En l’occurrence, le maître d’ouvrage fait notamment valoir, au travers de son étude d’impact, que son projet serait susceptible d’évoluer pour valoriser des CSR, conformément au PRPGD. Pourtant, selon l’autorité environnementale, aucun engagement n’a été pris en ce sens et le maître d’ouvrage n’en démontre pas la faisabilité technique [4].

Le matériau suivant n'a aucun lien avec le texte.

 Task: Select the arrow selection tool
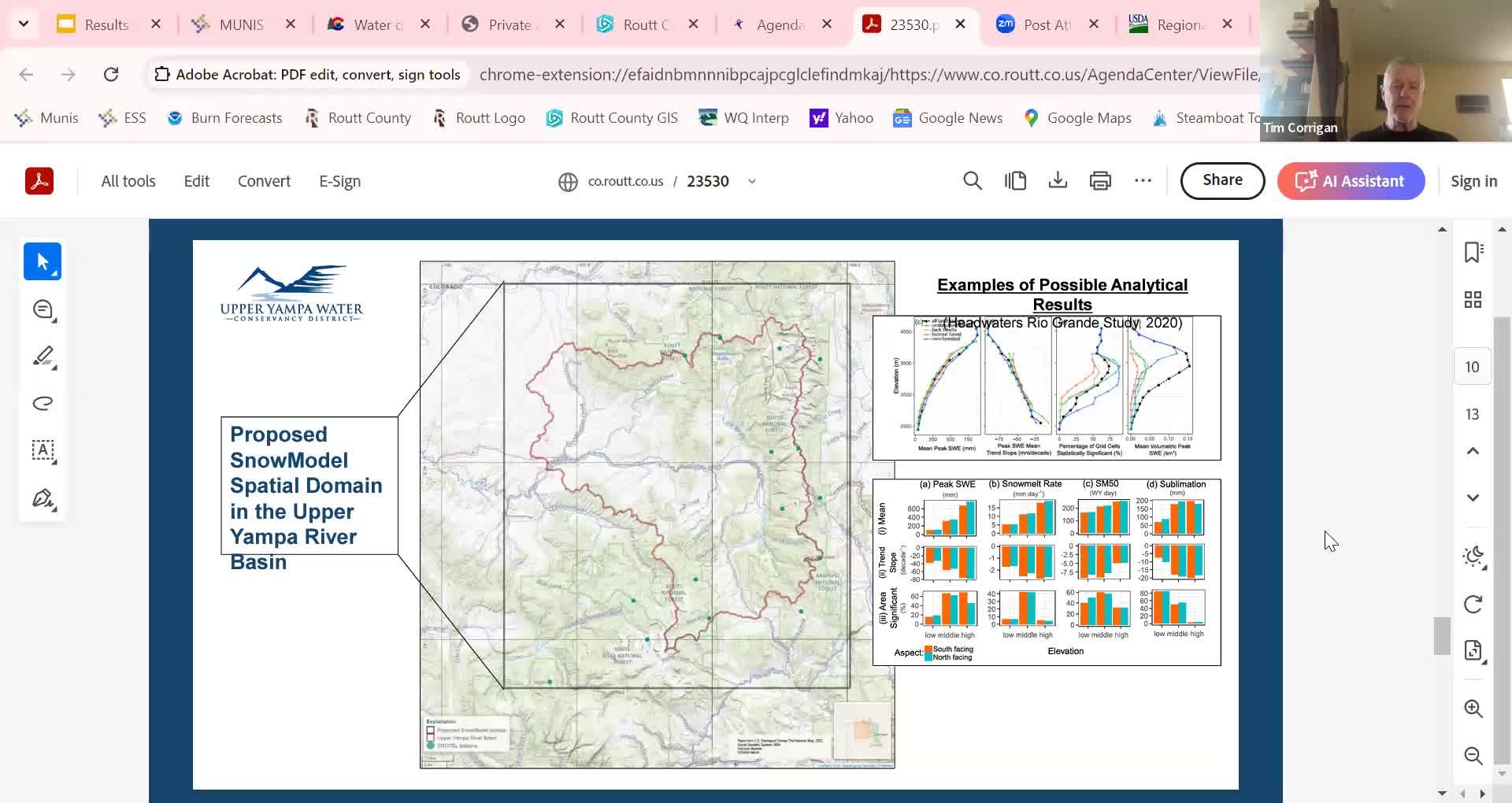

Face à l’absence d’éléments pourtant prévus par le PRPGD en cas d’augmentation de capacités, le rapporteur public fustige : « le projet est présenté comme nécessaire, on est à limite de l’enfumage ». Si le rapporteur considère que les insuffisances de l’étude d’impact ont nui à l’information du public, il n’en conclut pas pour autant à l’incompatibilité de l’arrêté litigieux avec le PRPGD. Afin de pallier aux insuffisances de l’enquête publique, celui-ci soutient toutefois la nécessité d’organiser une nouvelle consultation du public.
UVE, CSR, quésaco ?
La valorisation énergétique des déchets désigne la production d’énergie à partir de déchets, qu’il s’agisse de la finalité principale ou secondaire de l’installation où elle est réalisée. L’incinération, qui en est une de ses formes, était classiquement réalisée dans des unités d’incinération des ordures ménagères (UIOM). Or, ces dernières ont progressivement été remplacées par des installations aujourd’hui qualifiées d’unités de valorisation énergétique (UVE), dans la mesure où les incinérateurs ont été équipés pour transformer l’énergie libérée par la combustion des déchets en énergie (électricité et/ou chaleur).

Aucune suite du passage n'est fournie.